10 Must-Watch European War Films

Blog

10 Must-Watch European War Films

From the streets of Rome under Nazi occupation to a U-boat in the North Atlantic and a villa beside Auschwitz, the European war film is cinema's longest unbroken argument with itself.

European war cinema does not begin in 1945; it begins in 1945 and never quite leaves. Roberto Rossellini was shooting Rome, Open City in the streets of Rome while the war in Europe was still being fought, scrounging unexposed stock from American GIs and casting non-professionals because the city's professional actors were either dead, in hiding, or out of work. Italian neorealism was a wartime form before it was a postwar one, and the moral seriousness of European film about war has never quite shaken that origin.

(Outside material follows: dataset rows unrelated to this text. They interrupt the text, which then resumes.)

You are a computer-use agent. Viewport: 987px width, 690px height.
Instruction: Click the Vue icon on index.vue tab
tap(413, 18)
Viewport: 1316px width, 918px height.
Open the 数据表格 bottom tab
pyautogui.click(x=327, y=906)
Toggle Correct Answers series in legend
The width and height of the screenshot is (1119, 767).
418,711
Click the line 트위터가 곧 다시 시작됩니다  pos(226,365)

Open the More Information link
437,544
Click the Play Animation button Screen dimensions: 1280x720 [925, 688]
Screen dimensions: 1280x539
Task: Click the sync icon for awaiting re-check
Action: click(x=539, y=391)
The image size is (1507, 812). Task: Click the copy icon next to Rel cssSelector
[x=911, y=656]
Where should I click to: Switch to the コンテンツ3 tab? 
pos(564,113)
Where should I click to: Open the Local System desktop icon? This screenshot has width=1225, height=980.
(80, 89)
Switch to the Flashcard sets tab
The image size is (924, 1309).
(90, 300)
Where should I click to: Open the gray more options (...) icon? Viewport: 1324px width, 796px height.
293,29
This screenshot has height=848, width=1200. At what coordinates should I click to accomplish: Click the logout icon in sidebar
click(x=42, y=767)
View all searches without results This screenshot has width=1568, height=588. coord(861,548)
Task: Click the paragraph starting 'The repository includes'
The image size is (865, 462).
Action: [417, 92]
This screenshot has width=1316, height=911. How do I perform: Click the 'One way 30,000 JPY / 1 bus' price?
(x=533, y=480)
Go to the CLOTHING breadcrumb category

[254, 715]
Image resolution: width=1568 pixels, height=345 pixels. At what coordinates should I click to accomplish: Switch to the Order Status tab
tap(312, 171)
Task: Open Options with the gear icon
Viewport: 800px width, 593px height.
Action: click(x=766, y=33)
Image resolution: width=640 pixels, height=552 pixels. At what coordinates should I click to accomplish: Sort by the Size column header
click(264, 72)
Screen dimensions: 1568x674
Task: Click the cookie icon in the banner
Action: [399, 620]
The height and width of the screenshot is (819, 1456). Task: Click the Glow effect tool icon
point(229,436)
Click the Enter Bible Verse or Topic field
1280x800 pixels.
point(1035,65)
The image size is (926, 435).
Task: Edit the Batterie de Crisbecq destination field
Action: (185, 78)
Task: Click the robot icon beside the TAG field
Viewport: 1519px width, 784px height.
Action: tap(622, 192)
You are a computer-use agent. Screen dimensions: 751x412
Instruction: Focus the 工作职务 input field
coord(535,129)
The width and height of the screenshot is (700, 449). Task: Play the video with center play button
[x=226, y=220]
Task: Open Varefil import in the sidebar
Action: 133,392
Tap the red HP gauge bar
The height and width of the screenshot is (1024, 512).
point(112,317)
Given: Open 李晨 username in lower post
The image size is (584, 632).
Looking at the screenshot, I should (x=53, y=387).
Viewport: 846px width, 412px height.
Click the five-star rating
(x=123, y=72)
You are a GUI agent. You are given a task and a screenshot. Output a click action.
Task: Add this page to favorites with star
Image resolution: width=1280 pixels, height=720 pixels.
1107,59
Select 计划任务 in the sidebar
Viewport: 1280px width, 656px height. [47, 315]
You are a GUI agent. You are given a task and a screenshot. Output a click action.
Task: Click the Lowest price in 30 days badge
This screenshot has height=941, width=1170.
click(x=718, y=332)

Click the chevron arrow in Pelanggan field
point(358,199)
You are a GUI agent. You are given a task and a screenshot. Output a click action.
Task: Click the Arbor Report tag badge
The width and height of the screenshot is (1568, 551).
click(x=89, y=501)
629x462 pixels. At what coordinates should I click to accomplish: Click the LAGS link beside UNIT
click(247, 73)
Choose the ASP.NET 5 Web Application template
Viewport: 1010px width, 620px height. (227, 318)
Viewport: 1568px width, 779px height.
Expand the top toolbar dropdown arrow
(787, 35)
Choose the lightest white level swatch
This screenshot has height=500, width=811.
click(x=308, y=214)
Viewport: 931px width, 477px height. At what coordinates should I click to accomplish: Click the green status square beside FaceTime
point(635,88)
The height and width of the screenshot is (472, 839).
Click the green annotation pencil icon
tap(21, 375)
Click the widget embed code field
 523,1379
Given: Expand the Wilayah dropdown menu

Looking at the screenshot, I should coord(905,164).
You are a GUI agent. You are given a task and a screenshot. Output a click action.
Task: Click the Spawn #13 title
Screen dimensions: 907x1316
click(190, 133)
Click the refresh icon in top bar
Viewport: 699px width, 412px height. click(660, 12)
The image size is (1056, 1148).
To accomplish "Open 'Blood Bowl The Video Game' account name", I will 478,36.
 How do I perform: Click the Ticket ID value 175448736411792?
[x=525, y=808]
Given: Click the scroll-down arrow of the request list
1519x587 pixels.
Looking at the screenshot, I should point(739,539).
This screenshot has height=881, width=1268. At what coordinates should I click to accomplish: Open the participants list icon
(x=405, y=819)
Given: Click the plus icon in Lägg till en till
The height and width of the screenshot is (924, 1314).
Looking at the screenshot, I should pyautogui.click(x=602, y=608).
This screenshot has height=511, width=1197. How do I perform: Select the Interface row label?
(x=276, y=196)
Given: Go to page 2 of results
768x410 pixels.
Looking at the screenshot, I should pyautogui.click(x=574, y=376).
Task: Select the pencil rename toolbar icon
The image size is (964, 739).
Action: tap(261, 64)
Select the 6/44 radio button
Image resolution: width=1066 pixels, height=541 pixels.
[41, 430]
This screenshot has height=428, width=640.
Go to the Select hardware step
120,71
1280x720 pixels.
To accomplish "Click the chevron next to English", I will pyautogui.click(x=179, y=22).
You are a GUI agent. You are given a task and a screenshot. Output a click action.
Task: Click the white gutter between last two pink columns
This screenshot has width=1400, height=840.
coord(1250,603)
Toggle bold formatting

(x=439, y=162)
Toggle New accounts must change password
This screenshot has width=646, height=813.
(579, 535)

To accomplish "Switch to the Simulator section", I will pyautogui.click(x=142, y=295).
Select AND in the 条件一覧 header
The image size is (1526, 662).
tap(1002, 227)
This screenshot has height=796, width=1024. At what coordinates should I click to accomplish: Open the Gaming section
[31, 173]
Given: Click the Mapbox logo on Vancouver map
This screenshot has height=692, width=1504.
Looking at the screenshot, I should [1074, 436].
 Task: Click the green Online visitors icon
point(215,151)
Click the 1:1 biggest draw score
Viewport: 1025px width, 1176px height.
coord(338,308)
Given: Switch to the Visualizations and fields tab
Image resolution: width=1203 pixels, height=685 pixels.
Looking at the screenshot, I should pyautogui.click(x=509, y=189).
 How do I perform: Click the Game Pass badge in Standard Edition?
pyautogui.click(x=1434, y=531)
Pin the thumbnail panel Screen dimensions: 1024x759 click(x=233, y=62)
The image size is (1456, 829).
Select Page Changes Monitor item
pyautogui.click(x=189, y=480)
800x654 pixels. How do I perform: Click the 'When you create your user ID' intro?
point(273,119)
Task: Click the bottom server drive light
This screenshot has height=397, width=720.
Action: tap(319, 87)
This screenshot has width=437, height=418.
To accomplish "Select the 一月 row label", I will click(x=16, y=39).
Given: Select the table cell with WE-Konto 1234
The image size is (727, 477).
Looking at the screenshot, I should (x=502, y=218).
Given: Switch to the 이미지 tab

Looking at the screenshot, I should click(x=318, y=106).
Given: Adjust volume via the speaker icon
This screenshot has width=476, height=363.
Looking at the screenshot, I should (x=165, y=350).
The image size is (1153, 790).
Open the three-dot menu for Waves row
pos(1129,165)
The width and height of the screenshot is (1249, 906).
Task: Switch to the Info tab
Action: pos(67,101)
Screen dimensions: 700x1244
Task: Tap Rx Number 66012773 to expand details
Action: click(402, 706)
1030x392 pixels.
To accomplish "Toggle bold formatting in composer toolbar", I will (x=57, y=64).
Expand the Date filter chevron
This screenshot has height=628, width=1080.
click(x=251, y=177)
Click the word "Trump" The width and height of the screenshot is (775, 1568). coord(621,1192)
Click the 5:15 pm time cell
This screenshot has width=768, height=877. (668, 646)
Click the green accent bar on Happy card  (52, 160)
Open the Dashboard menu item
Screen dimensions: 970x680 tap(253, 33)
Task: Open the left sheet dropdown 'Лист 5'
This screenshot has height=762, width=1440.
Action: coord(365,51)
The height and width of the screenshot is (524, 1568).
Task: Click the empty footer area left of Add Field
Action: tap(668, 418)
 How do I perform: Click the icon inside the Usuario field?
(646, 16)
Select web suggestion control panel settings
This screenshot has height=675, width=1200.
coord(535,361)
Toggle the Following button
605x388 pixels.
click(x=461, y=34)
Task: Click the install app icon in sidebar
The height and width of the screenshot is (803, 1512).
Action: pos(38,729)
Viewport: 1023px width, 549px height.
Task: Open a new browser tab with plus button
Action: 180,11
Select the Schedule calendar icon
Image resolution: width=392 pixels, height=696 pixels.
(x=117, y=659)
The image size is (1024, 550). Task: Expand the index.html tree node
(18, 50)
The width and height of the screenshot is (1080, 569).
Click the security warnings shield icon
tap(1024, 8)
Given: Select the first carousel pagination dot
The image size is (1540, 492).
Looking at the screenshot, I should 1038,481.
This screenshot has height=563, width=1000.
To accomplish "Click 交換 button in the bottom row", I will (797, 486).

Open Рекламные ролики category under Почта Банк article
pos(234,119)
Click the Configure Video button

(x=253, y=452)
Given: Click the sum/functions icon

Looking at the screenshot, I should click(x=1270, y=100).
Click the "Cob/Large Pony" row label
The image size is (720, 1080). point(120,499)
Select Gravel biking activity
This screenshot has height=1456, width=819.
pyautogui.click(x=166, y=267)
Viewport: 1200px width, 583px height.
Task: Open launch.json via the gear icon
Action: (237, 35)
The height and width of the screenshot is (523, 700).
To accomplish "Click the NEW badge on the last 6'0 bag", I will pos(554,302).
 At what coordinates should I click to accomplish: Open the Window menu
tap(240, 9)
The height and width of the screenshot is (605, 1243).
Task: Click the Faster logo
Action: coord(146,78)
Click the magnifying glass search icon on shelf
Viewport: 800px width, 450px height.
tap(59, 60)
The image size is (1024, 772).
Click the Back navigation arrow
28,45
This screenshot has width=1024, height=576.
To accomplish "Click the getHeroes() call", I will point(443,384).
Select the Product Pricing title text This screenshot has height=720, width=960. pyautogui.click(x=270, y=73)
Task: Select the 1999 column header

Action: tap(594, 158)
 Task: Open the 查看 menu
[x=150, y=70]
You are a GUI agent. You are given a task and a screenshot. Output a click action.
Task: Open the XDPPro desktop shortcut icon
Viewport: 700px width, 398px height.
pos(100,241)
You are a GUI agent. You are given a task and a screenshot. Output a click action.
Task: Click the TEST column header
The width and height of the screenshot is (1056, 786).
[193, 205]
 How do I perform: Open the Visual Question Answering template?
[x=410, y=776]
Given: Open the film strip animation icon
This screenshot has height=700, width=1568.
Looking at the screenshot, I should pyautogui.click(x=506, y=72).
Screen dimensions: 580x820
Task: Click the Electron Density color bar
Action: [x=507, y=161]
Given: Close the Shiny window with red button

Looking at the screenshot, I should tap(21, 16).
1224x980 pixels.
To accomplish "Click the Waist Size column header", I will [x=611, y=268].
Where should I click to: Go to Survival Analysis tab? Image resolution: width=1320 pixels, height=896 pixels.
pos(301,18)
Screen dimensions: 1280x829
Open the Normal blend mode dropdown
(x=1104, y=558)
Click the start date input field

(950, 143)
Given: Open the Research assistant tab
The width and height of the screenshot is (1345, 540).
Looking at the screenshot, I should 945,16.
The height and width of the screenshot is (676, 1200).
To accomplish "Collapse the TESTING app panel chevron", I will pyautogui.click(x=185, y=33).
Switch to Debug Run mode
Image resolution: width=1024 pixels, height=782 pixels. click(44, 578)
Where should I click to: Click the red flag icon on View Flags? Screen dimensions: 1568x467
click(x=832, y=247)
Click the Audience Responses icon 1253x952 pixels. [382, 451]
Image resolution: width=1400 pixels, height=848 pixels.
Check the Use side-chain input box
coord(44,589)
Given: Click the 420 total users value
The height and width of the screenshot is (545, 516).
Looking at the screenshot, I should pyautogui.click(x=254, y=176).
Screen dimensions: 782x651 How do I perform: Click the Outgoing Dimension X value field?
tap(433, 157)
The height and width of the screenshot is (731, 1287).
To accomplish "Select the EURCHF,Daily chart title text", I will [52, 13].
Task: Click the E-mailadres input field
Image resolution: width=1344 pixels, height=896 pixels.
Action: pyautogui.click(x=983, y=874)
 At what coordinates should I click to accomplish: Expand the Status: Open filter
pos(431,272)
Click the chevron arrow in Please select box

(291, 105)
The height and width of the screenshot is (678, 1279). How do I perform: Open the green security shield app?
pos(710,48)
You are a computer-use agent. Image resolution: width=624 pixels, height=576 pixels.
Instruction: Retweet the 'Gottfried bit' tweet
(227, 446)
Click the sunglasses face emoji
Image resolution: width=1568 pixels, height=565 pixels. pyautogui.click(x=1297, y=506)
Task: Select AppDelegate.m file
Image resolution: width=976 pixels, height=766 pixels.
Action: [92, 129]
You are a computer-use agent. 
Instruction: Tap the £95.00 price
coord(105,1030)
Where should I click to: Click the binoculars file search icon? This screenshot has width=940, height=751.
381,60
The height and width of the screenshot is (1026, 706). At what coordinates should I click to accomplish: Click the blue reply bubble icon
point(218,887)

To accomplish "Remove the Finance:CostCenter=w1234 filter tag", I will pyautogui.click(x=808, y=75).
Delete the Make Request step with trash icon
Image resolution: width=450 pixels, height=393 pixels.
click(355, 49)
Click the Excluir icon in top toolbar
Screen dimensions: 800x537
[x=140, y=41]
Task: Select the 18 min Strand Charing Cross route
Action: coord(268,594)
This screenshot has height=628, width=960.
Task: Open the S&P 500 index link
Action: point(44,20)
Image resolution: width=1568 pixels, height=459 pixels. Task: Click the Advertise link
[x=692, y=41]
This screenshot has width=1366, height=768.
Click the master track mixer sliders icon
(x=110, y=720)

The lineage divides into national traditions. Soviet and Eastern Bloc cinema produced the great anti-war canon — Elem Klimov's Come and See, made for the fortieth anniversary of the Soviet victory, remains the most uncompromising film ever shot about the Eastern Front. German cinema spent decades working out how to film its own complicity, from Wolfgang Petersen's submarine epic to Edward Berger's German-language return to Erich Maria Remarque, to Jonathan Glazer's formally radical Holocaust film about the family that lived next door to Auschwitz. The Resistance tradition runs through Rossellini and into Norwegian, Danish and Polish memory cinema. The British war film, from Powell and Pressburger to Christopher Nolan, has its own register entirely.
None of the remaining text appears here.